Collected data entries
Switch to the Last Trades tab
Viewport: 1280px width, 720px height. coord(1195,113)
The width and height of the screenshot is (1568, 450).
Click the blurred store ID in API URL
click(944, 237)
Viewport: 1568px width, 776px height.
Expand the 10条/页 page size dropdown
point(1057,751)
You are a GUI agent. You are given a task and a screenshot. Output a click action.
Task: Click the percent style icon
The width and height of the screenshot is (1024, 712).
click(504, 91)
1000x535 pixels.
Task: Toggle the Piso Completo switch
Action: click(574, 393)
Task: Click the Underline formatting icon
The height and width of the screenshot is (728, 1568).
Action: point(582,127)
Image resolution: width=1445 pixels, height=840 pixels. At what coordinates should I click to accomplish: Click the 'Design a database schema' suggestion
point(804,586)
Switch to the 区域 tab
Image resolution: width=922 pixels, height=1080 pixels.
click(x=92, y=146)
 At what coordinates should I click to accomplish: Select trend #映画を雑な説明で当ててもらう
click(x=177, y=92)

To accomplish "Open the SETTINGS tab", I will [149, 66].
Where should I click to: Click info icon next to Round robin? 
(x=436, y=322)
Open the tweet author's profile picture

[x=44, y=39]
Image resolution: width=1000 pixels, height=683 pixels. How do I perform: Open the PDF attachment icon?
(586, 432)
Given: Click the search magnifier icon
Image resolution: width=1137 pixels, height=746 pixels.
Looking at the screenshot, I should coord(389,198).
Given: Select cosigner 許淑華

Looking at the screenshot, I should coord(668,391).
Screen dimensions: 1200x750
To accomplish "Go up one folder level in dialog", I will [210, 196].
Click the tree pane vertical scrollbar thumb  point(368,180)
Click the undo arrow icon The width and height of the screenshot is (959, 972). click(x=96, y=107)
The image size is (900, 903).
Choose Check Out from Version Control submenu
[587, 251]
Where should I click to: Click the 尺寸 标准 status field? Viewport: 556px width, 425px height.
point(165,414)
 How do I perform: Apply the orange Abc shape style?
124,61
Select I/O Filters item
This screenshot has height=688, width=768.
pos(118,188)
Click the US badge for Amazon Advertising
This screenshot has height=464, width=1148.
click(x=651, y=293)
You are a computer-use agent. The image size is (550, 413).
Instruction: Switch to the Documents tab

| WHAT YOU HAVE TO DO |
Word for word, write out the entries above again.

| SOLUTION FOR THIS PROBLEM |
Switch to the Last Trades tab
Viewport: 1280px width, 720px height. coord(1195,113)
The width and height of the screenshot is (1568, 450).
Click the blurred store ID in API URL
click(944, 237)
Viewport: 1568px width, 776px height.
Expand the 10条/页 page size dropdown
point(1057,751)
You are a GUI agent. You are given a task and a screenshot. Output a click action.
Task: Click the percent style icon
The width and height of the screenshot is (1024, 712).
click(504, 91)
1000x535 pixels.
Task: Toggle the Piso Completo switch
Action: click(574, 393)
Task: Click the Underline formatting icon
The height and width of the screenshot is (728, 1568).
Action: point(582,127)
Image resolution: width=1445 pixels, height=840 pixels. At what coordinates should I click to accomplish: Click the 'Design a database schema' suggestion
point(804,586)
Switch to the 区域 tab
Image resolution: width=922 pixels, height=1080 pixels.
click(x=92, y=146)
 At what coordinates should I click to accomplish: Select trend #映画を雑な説明で当ててもらう
click(x=177, y=92)

To accomplish "Open the SETTINGS tab", I will [149, 66].
Where should I click to: Click info icon next to Round robin? 
(x=436, y=322)
Open the tweet author's profile picture

[x=44, y=39]
Image resolution: width=1000 pixels, height=683 pixels. How do I perform: Open the PDF attachment icon?
(586, 432)
Given: Click the search magnifier icon
Image resolution: width=1137 pixels, height=746 pixels.
Looking at the screenshot, I should coord(389,198).
Given: Select cosigner 許淑華

Looking at the screenshot, I should coord(668,391).
Screen dimensions: 1200x750
To accomplish "Go up one folder level in dialog", I will [210, 196].
Click the tree pane vertical scrollbar thumb  point(368,180)
Click the undo arrow icon The width and height of the screenshot is (959, 972). click(x=96, y=107)
The image size is (900, 903).
Choose Check Out from Version Control submenu
[587, 251]
Where should I click to: Click the 尺寸 标准 status field? Viewport: 556px width, 425px height.
point(165,414)
 How do I perform: Apply the orange Abc shape style?
124,61
Select I/O Filters item
This screenshot has height=688, width=768.
pos(118,188)
Click the US badge for Amazon Advertising
This screenshot has height=464, width=1148.
click(x=651, y=293)
You are a computer-use agent. The image size is (550, 413).
Instruction: Switch to the Documents tab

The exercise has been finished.